El escritor, para llevar a cabo sus obras, echa mano de todo un universo creativo lleno de posibilidades: no solo es amplio el mundo de la ficción; también está el mundo de los hechos reales, tan apasionante y misterioso como el primero, si cabe. Se trata de un ser curioso hasta la saciedad, que se muere de ganas de excavar en los recovecos de la historia que facilita el noticiero, de empaparse de los detalles y satisfacer con ello las ansias de sus lectores. El true crime es un género muy aplaudido, cuyo nacimiento se atribuye a la ardua tarea de investigación que durante años tuvo ocupado a Truman Capote, allá por la década de los sesenta, con el crimen de los Clutter. Un trabajo concienzudo en el que se aplicó en cuerpo y alma, y del que nació A sangre fría. No obstante, se conocen casos documentados anteriores a este, aunque ninguno ha gozado de tanta popularidad.
El adversario
Un caso escalofriante, digno de mención, tiene lugar en Prévessin, una localidad francesa muy cercana a Suiza. Jean-Claude Romand es un médico de prestigio que trabaja en Ginebra, nada menos que para la Organización Mundial de la Salud: hijo ejemplar, esposo modelo y padre abnegado de dos churumbeles.
Profesional y humano al mismo tiempo, no le tiembla el pulso para valerse de su posición privilegiada y sortear los rigurosos controles médicos si con un fármaco experimental en proceso de desarrollo puede salvar la vida de quien ve los días en el calendario como su propia fecha de caducidad; o al menos intentarlo.
Hombre serio y respetado que ha conseguido el afecto y la admiración de vecinos y allegados, quienes no dudan en depositar los ahorros de toda una vida en sus manos, sabedores de que los invertirá con éxito.

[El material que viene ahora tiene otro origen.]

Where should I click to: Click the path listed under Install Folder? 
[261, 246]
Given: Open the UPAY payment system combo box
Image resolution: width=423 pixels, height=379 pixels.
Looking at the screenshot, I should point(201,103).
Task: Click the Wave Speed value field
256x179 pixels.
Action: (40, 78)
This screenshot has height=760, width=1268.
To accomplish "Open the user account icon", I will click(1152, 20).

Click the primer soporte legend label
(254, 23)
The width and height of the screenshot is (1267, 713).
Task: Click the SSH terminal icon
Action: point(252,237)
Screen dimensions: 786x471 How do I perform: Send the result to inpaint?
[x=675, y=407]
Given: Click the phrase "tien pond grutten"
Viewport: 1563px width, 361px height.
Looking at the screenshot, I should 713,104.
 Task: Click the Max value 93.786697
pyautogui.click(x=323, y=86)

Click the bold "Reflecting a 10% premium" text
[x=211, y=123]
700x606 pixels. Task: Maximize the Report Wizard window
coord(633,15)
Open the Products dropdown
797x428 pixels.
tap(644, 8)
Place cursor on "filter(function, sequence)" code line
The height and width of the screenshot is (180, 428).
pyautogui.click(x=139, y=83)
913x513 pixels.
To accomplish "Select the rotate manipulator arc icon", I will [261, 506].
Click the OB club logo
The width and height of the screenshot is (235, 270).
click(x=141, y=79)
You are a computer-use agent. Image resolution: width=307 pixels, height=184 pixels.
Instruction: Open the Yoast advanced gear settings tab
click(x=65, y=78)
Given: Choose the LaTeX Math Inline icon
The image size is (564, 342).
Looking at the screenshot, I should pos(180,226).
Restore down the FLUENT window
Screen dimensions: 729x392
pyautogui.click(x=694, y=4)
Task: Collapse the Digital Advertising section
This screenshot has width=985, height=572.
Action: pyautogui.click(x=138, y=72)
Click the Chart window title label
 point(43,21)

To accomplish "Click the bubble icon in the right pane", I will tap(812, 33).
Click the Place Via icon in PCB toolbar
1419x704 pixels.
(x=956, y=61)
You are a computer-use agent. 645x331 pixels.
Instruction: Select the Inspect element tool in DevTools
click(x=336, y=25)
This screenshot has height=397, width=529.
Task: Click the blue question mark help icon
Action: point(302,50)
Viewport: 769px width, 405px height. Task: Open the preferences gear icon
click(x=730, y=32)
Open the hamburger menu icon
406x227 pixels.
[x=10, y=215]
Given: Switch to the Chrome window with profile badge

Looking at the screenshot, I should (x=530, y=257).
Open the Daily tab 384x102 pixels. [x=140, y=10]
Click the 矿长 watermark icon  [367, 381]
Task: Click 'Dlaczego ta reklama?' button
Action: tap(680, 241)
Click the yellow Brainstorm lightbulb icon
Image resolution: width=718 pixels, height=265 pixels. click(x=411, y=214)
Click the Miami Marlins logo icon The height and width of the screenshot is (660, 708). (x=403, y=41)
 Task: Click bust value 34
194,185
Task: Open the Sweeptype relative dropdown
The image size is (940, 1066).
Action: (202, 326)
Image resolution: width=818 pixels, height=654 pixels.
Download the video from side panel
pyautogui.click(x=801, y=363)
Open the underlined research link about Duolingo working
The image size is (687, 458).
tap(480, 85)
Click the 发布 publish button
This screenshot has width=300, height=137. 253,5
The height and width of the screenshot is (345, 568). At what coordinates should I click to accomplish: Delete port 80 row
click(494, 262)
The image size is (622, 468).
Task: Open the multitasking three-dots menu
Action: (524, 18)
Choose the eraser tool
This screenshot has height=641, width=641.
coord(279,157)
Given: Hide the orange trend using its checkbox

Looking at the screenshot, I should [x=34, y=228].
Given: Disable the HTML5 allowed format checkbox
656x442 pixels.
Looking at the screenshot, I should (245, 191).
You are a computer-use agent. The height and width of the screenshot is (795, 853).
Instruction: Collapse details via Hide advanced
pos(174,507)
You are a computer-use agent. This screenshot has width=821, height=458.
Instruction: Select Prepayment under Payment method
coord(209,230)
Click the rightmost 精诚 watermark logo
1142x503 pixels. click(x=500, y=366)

De gustos sencillos, disfruta de su poco tiempo libre junto a su familia, además de con su amante, como cualquiera venido a más que se precie.
Una simplona mañana de enero, allá por 1993, nada hacía sospechar lo que vete tú a saber el tiempo que llevaba barruntando el individuo. Cogió el rodillo de la cocina y lo blandió con osadía sobre la cabeza de la hasta entonces amada esposa. Luego fue el turno de los chiquillos, pero esta vez utilizó la escopeta de caza.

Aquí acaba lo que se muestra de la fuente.